▸ **Registros de entrada**:
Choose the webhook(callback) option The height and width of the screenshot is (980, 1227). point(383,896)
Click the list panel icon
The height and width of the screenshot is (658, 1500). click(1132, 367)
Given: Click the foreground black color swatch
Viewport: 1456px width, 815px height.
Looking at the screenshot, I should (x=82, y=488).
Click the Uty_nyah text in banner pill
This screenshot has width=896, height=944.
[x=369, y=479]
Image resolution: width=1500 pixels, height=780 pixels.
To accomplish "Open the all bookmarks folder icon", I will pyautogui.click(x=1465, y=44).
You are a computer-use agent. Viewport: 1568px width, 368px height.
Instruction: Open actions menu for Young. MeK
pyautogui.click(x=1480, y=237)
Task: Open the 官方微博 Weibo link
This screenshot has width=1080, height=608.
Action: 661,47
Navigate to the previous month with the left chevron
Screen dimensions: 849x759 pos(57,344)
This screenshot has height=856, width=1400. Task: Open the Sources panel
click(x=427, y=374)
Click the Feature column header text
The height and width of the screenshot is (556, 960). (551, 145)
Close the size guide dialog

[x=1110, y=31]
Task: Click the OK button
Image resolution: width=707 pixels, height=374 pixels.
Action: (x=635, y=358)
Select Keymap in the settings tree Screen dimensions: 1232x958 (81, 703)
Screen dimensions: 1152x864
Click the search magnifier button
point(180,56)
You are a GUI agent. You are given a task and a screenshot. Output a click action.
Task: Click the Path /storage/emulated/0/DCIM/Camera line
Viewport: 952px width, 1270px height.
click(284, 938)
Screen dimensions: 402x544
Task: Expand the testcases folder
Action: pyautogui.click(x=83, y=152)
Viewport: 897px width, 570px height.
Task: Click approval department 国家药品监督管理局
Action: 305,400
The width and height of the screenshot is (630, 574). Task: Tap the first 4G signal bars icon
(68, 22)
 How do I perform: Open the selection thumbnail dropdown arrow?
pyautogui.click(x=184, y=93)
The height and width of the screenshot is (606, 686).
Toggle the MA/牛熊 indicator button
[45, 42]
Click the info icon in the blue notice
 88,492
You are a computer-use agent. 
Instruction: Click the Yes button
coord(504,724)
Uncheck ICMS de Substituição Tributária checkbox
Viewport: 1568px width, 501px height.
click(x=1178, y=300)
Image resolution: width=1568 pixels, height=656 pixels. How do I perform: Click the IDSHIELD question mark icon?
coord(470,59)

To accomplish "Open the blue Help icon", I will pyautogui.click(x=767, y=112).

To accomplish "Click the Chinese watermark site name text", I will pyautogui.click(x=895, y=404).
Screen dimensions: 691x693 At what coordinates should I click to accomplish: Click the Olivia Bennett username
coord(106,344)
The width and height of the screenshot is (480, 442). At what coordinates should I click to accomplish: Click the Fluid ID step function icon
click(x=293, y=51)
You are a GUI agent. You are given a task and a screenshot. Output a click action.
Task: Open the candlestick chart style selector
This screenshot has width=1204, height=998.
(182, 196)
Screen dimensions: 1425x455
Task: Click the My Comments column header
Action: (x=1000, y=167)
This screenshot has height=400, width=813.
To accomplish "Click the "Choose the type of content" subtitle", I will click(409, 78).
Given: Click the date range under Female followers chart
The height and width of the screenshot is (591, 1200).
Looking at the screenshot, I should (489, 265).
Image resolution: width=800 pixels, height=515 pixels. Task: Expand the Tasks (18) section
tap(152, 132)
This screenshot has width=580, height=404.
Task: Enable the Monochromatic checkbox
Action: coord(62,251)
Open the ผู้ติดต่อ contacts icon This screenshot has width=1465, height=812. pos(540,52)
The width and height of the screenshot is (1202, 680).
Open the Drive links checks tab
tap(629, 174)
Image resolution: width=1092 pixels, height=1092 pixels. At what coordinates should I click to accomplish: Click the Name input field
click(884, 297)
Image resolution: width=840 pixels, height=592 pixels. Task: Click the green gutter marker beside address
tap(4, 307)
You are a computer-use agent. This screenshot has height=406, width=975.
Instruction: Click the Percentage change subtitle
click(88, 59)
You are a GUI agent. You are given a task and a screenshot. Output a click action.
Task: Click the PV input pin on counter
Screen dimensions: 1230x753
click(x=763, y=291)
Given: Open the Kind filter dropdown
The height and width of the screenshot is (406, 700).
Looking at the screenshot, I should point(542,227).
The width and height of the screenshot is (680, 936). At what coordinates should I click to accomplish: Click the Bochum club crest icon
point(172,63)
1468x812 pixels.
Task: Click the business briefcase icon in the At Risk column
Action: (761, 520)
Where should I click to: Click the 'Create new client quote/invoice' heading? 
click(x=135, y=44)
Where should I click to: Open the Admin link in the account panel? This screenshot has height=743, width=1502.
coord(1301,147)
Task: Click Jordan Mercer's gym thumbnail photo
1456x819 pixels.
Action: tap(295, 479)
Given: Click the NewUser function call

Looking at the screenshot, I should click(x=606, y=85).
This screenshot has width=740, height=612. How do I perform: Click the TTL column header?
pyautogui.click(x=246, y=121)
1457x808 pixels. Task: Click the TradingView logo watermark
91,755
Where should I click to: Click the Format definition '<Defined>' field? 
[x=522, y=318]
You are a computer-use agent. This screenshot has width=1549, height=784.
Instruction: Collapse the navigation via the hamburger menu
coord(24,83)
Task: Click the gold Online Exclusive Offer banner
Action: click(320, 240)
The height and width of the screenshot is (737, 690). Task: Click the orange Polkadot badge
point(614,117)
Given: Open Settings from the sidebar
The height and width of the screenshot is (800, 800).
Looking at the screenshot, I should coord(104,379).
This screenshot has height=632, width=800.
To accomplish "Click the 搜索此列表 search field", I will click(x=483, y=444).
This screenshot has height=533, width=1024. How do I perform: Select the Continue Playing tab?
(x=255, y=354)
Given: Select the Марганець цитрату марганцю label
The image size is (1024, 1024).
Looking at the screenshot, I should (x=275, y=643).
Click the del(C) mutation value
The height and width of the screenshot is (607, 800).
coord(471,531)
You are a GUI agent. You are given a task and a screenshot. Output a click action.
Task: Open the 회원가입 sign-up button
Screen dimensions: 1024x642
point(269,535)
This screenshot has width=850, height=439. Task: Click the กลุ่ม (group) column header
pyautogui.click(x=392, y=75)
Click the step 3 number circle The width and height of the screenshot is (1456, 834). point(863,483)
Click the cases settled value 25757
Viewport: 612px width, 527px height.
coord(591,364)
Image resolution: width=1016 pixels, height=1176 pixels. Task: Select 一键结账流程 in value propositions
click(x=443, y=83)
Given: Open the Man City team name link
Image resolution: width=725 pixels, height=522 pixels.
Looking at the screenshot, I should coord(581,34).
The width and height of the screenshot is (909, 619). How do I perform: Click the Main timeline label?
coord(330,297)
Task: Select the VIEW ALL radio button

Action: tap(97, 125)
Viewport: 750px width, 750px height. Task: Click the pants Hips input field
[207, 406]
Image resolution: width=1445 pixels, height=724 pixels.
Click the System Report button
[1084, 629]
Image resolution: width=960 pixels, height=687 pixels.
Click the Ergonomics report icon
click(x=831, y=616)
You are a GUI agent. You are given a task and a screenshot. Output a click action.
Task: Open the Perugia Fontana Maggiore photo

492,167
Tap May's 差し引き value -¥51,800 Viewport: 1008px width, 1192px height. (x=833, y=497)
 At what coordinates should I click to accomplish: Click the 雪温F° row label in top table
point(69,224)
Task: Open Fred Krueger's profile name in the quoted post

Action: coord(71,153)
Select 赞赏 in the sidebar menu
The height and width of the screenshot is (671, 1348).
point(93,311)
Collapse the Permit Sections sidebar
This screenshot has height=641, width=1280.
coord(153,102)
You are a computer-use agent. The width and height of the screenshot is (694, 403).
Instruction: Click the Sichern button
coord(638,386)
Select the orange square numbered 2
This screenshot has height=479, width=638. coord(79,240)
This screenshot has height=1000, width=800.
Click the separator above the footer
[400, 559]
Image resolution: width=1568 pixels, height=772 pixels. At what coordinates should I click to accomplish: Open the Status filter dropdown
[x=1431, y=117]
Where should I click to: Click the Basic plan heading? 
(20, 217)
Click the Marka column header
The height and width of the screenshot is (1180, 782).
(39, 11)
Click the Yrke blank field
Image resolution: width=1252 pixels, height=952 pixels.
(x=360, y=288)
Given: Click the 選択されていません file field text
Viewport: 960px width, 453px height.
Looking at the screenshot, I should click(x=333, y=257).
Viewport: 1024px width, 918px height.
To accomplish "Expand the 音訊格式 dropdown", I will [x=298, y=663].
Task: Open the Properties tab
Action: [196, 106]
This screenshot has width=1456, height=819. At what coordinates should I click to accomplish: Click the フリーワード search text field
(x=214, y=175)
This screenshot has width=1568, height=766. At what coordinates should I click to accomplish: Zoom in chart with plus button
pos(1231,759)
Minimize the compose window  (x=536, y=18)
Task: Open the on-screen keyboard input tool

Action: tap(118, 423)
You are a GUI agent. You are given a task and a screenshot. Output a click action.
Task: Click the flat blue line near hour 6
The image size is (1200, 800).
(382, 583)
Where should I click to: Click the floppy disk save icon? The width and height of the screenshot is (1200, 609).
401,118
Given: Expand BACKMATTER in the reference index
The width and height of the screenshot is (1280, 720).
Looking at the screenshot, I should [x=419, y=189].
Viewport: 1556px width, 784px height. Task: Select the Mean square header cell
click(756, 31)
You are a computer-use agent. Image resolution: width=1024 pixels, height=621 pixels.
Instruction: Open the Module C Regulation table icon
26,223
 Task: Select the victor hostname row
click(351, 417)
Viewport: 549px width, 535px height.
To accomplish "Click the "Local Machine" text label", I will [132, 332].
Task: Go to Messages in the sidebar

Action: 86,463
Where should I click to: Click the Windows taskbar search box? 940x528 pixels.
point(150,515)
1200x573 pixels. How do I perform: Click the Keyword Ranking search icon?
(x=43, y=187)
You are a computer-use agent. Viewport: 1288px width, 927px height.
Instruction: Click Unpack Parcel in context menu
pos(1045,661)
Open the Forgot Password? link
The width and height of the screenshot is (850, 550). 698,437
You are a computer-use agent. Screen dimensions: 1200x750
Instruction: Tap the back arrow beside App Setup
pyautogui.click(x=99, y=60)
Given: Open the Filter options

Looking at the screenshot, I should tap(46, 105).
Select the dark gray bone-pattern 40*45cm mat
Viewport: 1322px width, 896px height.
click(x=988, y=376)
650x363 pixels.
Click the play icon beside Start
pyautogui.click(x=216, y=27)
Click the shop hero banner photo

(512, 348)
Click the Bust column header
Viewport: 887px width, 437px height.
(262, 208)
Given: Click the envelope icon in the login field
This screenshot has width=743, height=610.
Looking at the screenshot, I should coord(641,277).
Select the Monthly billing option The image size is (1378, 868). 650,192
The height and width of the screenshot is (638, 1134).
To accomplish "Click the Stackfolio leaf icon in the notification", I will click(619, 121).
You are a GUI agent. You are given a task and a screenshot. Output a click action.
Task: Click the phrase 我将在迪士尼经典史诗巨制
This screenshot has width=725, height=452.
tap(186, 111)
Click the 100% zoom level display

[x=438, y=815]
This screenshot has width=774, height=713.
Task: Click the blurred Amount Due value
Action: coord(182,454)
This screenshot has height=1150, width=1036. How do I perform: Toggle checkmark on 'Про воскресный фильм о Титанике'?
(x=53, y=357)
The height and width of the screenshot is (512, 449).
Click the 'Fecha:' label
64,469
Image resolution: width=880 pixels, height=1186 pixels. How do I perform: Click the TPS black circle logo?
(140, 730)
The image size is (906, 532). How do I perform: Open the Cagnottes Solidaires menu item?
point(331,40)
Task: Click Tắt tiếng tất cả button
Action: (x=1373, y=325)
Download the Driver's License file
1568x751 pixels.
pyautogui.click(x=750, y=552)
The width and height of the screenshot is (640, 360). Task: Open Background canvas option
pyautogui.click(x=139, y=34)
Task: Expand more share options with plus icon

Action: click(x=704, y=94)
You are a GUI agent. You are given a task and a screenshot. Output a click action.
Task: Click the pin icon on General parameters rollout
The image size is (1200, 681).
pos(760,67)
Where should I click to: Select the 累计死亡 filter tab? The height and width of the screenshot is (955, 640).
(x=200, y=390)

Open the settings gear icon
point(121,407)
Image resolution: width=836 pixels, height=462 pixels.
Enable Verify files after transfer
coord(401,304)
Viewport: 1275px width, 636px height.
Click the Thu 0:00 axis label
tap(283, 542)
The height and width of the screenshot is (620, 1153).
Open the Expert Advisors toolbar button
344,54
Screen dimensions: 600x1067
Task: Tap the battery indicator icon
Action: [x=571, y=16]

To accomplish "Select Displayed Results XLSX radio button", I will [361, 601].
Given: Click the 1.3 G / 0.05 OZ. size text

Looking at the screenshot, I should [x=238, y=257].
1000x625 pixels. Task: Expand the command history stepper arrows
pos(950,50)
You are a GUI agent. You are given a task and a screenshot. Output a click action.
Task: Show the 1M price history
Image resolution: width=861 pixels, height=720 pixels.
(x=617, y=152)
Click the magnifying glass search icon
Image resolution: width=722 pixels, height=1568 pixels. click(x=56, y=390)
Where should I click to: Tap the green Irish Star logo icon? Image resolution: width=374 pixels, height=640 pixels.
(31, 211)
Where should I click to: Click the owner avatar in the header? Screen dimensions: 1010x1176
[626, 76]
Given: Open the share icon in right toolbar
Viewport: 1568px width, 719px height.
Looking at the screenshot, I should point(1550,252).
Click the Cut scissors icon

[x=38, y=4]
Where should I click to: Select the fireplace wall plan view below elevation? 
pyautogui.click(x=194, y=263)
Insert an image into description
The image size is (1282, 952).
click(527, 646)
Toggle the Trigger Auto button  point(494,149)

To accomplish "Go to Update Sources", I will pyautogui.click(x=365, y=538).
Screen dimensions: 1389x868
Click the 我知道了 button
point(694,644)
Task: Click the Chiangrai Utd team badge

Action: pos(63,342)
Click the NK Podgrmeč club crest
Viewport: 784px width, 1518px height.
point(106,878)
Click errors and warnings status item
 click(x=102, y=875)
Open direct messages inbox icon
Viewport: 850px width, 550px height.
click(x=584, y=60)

▸ **Tarefa escrita**:
Reescreva como uma lista JSON de strings as linhas dos registros, começando pela primeira e terminando na linha que contém "Action: 305,400", incluída esta. Use uma string para cada linha e omita as linhas em branco.

▸ **Resultado do exercício**:
[
  "Choose the webhook(callback) option The height and width of the screenshot is (980, 1227). point(383,896)",
  "Click the list panel icon",
  "The height and width of the screenshot is (658, 1500). click(1132, 367)",
  "Given: Click the foreground black color swatch",
  "Viewport: 1456px width, 815px height.",
  "Looking at the screenshot, I should (x=82, y=488).",
  "Click the Uty_nyah text in banner pill",
  "This screenshot has width=896, height=944.",
  "[x=369, y=479]",
  "Image resolution: width=1500 pixels, height=780 pixels.",
  "To accomplish \"Open the all bookmarks folder icon\", I will pyautogui.click(x=1465, y=44).",
  "You are a computer-use agent. Viewport: 1568px width, 368px height.",
  "Instruction: Open actions menu for Young. MeK",
  "pyautogui.click(x=1480, y=237)",
  "Task: Open the 官方微博 Weibo link",
  "This screenshot has width=1080, height=608.",
  "Action: 661,47",
  "Navigate to the previous month with the left chevron",
  "Screen dimensions: 849x759 pos(57,344)",
  "This screenshot has height=856, width=1400. Task: Open the Sources panel",
  "click(x=427, y=374)",
  "Click the Feature column header text",
  "The height and width of the screenshot is (556, 960). (551, 145)",
  "Close the size guide dialog",
  "[x=1110, y=31]",
  "Task: Click the OK button",
  "Image resolution: width=707 pixels, height=374 pixels.",
  "Action: (x=635, y=358)",
  "Select Keymap in the settings tree Screen dimensions: 1232x958 (81, 703)",
  "Screen dimensions: 1152x864",
  "Click the search magnifier button",
  "point(180,56)",
  "You are a GUI agent. You are given a task and a screenshot. Output a click action.",
  "Task: Click the Path /storage/emulated/0/DCIM/Camera line",
  "Viewport: 952px width, 1270px height.",
  "click(284, 938)",
  "Screen dimensions: 402x544",
  "Task: Expand the testcases folder",
  "Action: pyautogui.click(x=83, y=152)",
  "Viewport: 897px width, 570px height.",
  "Task: Click approval department 国家药品监督管理局",
  "Action: 305,400"
]